I'm stuck! (This is a spondee, two accented syllables).
what's the / right word? (A Trochee and an Iamb).
how to / de- scribe?
Do you see the pattern or lack thereof? Your meter is inconsistent and it causes the poem to read a bit like prose instead of poetry. If you want ongoing help with this I am at your disposal.
i see..
sir, what is the better way to deliver the same message? how will you write it?
Alid
This is not how I would write it.
Reworking a poem from start to finish that has an inconsistent meter seldom works, but here is an example written in Trochee which is what your first line is in.
"This is / get- ting / no- where,
mind is / still a / blank slate. (I don't like this. "blank slate" is rather Phyrric, meaning two unaccented syllabes).
Don't know / what to / write yet.
I'm stuck! (There is nothing wrong here. It is an exclamation and it works).
What's the / word that's / right now?
How do / I de- / scribe it?
All I have done is rewrite it in Trochee, so it moves better. It is not necessarily good. The rhythm is even and that is all.
Thanks
i'll do the editing.
alid
Alid
The next piece of the workshop is to find make a list of harsh words and gentle words in your poem, I have had a small go at it for you to see maybe some of mine are not correct but this is just to show you what is needed:-
22 lines with a harsh output where the writer is not happy
To me these words are "Cacophonous words "
blank getting nowhere stuck
tension limitations staring
break Need Poor Wait
minute can't pity terrible
self-doubting
Then 11 lines that contain "Euphonious words."
Words which you can find, that are more gentle.
Not sure if there is a balance needed for the works.
You have a go at some other works and see what you come up with, Take care out there, Yours Ian.T
thank you
thank you very much, Ian.
Alid
Alid
As Jess (Weirdelf) would say try and read some classic poetry from the greats.
Find one that suits your style use that for a while then branch out into other ways.

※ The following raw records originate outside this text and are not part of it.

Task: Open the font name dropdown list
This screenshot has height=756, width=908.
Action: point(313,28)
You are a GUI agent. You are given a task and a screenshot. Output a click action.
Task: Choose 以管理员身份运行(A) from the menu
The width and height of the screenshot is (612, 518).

But find something you are comfortable with.
Take care Yours Ian.T
Good advice Ian.
Remember that this is a subjective art. What is lovely to one poet is ugly to another. It is of course easier to aim for one or the other in a new poem, but first we must recognize that some sounds are indeed prettier than others.
Here it is, Sir
Sorry for the wait, but here is the list of words you've asked for
Cacophonous words -
blank getting nowhere stuck
tension frustration limitations staring
break Need Poor Wait
minute can't pity terrible
self-doubting, struggles
Euphonious words-
funny laughing friends
butterfly
colourful wings
worthwhile
Alid
I would say...
... that "nowhere" and "poor" are euphonic. Also, beware things like "butterfly". It's relatively pretty, but don't assume something is euphonic because of its connotations. Butterflies are pretty, but that doesn't make the word so. We are concerned solely with the sound the word makes and not what it means.
Thanks for doing the work.
My reading.
My reading.
Please forgive faults and errors,
I'm trying to do a reading for everyone in the workshop.
http://vocaroo.com/i/s0u1cNIdsIor
Elf...
... you're blowing me away. Also, if I didn't know better I would say you are Australian.